Exercise brief
Repeat the records. Match each character exactly.

[Pixel coordinate grounding data]
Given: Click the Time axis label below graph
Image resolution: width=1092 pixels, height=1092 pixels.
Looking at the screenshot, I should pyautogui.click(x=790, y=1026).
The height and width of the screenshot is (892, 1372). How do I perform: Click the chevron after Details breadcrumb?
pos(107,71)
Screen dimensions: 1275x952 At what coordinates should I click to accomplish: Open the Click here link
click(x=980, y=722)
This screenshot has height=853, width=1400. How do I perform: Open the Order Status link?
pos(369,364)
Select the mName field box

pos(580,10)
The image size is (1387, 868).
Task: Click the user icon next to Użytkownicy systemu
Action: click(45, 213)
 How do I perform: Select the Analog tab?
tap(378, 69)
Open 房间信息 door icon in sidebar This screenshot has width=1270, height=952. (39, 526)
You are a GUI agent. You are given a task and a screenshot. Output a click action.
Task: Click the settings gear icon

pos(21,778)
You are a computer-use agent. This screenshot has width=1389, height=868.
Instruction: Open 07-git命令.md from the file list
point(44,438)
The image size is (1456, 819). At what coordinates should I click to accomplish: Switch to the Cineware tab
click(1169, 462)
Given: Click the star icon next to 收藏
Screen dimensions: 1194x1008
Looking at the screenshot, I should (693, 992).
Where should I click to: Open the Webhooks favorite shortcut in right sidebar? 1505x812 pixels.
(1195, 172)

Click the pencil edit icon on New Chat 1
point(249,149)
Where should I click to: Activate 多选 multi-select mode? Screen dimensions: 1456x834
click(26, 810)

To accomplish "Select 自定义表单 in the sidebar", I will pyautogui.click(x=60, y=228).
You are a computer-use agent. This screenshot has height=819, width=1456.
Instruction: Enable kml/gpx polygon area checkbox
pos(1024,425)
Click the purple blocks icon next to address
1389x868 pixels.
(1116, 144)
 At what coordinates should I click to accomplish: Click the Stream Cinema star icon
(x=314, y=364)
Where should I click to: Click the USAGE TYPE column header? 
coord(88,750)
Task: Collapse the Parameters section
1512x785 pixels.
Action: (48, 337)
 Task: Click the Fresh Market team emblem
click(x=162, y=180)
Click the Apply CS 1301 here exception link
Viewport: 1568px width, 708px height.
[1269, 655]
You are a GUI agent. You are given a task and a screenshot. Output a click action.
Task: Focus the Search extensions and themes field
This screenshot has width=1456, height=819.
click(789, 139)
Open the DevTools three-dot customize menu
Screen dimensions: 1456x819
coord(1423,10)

Result for this exercise
Given: Click the Time axis label below graph
Image resolution: width=1092 pixels, height=1092 pixels.
Looking at the screenshot, I should pyautogui.click(x=790, y=1026).
The height and width of the screenshot is (892, 1372). How do I perform: Click the chevron after Details breadcrumb?
pos(107,71)
Screen dimensions: 1275x952 At what coordinates should I click to accomplish: Open the Click here link
click(x=980, y=722)
This screenshot has height=853, width=1400. How do I perform: Open the Order Status link?
pos(369,364)
Select the mName field box

pos(580,10)
The image size is (1387, 868).
Task: Click the user icon next to Użytkownicy systemu
Action: click(45, 213)
 How do I perform: Select the Analog tab?
tap(378, 69)
Open 房间信息 door icon in sidebar This screenshot has width=1270, height=952. (39, 526)
You are a GUI agent. You are given a task and a screenshot. Output a click action.
Task: Click the settings gear icon

pos(21,778)
You are a computer-use agent. This screenshot has width=1389, height=868.
Instruction: Open 07-git命令.md from the file list
point(44,438)
The image size is (1456, 819). At what coordinates should I click to accomplish: Switch to the Cineware tab
click(1169, 462)
Given: Click the star icon next to 收藏
Screen dimensions: 1194x1008
Looking at the screenshot, I should (693, 992).
Where should I click to: Open the Webhooks favorite shortcut in right sidebar? 1505x812 pixels.
(1195, 172)

Click the pencil edit icon on New Chat 1
point(249,149)
Where should I click to: Activate 多选 multi-select mode? Screen dimensions: 1456x834
click(26, 810)

To accomplish "Select 自定义表单 in the sidebar", I will pyautogui.click(x=60, y=228).
You are a computer-use agent. This screenshot has height=819, width=1456.
Instruction: Enable kml/gpx polygon area checkbox
pos(1024,425)
Click the purple blocks icon next to address
1389x868 pixels.
(1116, 144)
 At what coordinates should I click to accomplish: Click the Stream Cinema star icon
(x=314, y=364)
Where should I click to: Click the USAGE TYPE column header? 
coord(88,750)
Task: Collapse the Parameters section
1512x785 pixels.
Action: (48, 337)
 Task: Click the Fresh Market team emblem
click(x=162, y=180)
Click the Apply CS 1301 here exception link
Viewport: 1568px width, 708px height.
[1269, 655]
You are a GUI agent. You are given a task and a screenshot. Output a click action.
Task: Focus the Search extensions and themes field
This screenshot has width=1456, height=819.
click(789, 139)
Open the DevTools three-dot customize menu
Screen dimensions: 1456x819
coord(1423,10)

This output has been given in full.